If a line in the entries below contains "link", copy it.

-------- RECORDS FOR THIS EXERCISE

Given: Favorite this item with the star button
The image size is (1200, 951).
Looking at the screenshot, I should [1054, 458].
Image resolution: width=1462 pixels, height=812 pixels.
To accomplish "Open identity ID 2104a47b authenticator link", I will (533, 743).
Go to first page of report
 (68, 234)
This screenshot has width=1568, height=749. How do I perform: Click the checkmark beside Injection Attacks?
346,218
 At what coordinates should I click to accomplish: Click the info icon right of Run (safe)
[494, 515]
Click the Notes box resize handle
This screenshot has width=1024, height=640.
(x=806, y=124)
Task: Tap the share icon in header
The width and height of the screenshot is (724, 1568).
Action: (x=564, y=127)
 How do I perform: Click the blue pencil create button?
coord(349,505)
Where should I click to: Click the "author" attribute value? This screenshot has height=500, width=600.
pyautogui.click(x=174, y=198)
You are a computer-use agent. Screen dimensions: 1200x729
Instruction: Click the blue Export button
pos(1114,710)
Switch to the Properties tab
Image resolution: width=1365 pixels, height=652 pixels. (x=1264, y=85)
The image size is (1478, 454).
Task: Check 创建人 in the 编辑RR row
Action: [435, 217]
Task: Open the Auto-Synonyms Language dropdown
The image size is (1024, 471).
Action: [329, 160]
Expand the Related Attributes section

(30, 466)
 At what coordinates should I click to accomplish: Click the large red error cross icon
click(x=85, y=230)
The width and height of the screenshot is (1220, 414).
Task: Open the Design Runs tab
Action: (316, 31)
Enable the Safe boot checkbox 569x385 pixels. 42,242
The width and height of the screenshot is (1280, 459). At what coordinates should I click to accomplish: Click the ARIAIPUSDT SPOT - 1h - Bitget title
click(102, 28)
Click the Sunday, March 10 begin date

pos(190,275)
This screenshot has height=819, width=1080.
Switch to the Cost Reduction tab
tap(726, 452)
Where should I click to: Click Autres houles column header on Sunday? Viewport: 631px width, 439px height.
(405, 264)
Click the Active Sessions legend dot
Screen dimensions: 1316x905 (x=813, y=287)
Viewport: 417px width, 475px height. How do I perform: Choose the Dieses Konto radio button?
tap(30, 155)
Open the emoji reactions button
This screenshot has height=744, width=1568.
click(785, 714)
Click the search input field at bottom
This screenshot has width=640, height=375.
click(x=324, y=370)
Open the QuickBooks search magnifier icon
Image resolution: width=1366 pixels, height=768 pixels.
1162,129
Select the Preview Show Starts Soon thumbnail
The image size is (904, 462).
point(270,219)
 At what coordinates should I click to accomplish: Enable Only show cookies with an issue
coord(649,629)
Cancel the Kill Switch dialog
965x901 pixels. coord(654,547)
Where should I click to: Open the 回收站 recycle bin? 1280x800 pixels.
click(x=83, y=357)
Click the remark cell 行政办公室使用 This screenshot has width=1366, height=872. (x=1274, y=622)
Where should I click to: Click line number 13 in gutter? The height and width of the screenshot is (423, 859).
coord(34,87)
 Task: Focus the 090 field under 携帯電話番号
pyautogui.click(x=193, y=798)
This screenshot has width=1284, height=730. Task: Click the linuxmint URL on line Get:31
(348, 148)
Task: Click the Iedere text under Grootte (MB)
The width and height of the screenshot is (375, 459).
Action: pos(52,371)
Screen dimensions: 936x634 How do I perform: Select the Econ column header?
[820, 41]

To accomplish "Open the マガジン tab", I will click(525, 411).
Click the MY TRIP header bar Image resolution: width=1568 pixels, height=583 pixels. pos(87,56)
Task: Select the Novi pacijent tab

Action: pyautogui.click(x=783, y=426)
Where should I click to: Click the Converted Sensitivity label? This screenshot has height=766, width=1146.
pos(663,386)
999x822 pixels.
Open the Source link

----------------

### RESPONSE:
To accomplish "Open identity ID 2104a47b authenticator link", I will (533, 743).
Open the Source link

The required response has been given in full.